[Stored data entries]

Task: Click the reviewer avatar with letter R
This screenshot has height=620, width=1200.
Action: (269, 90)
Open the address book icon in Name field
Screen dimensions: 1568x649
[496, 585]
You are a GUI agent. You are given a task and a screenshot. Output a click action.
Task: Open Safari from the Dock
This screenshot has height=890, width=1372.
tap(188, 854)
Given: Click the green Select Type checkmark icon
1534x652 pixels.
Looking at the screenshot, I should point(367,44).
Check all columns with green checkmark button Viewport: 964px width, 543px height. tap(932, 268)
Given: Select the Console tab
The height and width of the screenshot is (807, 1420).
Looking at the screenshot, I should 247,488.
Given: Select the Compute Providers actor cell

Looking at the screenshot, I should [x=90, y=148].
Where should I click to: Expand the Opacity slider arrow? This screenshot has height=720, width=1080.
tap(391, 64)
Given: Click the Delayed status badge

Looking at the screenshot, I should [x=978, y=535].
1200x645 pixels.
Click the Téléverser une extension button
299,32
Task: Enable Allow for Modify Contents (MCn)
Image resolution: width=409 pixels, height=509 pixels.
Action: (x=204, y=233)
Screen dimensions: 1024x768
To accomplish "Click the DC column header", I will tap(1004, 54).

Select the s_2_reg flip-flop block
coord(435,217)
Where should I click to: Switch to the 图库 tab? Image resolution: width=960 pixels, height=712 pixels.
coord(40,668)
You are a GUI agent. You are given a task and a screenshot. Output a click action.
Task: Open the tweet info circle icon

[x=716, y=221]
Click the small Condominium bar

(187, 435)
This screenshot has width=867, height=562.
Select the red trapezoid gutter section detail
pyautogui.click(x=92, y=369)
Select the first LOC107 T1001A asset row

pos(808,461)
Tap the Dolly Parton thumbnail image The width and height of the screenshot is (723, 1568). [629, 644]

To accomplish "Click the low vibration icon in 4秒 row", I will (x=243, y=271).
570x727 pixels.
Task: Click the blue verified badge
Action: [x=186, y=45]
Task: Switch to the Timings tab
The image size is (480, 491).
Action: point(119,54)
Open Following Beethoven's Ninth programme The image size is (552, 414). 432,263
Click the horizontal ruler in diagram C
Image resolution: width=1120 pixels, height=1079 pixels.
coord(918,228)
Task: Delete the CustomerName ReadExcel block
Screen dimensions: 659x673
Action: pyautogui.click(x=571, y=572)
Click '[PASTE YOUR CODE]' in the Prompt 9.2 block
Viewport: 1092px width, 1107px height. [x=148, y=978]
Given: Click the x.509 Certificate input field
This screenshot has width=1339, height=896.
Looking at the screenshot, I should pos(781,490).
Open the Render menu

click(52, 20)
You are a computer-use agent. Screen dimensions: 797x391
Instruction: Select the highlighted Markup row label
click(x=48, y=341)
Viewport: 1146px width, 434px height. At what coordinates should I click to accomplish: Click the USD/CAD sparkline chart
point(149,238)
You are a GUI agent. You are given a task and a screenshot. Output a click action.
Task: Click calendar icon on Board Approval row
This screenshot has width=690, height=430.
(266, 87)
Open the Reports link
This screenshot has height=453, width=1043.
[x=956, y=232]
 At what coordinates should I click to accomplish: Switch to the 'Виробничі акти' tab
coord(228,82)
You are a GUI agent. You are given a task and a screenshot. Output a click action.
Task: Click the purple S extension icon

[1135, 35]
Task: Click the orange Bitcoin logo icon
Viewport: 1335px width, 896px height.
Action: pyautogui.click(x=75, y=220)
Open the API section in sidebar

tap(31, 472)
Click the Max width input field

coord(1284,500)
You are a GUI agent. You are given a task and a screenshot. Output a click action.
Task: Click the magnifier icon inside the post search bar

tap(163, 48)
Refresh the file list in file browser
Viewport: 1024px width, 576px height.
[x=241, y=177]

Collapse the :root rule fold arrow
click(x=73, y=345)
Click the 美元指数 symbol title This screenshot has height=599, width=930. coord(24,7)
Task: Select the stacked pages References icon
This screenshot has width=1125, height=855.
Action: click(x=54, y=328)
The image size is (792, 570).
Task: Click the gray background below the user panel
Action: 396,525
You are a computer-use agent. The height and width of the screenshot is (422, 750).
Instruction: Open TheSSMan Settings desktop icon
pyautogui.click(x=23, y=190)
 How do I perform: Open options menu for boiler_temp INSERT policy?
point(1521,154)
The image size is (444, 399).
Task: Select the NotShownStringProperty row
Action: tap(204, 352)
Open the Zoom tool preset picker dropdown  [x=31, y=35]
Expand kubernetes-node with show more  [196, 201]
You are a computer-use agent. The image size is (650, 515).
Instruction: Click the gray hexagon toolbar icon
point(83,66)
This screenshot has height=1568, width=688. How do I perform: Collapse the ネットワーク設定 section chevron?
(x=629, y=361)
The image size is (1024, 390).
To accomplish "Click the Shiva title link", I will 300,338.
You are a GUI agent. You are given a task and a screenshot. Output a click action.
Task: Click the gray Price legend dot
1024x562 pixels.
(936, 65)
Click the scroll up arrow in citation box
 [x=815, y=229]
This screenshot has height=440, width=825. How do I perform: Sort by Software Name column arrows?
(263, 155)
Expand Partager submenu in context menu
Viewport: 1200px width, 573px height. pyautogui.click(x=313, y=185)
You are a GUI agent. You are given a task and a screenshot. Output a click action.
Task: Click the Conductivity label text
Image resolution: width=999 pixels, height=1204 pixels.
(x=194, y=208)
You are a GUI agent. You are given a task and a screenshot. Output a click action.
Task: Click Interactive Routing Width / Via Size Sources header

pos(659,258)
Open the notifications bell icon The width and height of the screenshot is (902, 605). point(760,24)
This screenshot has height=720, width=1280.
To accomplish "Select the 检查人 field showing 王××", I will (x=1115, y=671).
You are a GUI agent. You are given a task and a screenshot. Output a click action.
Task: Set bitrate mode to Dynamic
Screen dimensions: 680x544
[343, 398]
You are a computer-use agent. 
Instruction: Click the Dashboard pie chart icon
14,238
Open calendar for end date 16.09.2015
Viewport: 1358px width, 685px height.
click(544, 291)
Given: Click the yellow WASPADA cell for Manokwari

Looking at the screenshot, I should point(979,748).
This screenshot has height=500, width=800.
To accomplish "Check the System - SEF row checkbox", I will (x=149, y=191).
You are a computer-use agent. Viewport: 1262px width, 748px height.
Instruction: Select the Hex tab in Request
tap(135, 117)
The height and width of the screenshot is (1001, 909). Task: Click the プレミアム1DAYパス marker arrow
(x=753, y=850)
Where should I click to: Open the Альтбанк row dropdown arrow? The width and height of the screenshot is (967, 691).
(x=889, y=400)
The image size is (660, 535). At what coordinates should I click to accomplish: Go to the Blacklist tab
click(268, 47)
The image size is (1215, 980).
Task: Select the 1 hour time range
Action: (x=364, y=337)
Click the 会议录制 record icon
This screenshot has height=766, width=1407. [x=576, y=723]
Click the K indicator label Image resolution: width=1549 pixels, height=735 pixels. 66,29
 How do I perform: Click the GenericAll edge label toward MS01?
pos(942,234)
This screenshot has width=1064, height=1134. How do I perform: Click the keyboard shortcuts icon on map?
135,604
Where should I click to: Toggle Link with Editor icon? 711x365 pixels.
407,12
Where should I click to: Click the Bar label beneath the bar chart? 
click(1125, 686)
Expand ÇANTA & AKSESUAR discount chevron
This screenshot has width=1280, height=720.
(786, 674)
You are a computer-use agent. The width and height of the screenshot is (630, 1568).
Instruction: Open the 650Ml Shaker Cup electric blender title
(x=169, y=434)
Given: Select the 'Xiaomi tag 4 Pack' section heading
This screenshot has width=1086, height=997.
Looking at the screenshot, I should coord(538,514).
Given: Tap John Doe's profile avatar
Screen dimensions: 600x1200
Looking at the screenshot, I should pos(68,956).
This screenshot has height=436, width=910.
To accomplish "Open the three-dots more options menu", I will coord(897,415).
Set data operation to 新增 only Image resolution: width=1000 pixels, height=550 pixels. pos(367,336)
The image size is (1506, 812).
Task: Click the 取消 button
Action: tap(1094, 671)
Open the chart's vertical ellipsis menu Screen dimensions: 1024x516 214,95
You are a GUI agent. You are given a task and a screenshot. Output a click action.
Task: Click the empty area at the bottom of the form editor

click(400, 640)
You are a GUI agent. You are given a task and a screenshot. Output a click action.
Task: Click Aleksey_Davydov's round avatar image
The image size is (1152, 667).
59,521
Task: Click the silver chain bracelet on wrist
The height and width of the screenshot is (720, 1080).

*Task to carry out*. Filter the data, keeping only the lines that contain "checkmark".

*Exercise response*.
Given: Click the green Select Type checkmark icon
Check all columns with green checkmark button Viewport: 964px width, 543px height. tap(932, 268)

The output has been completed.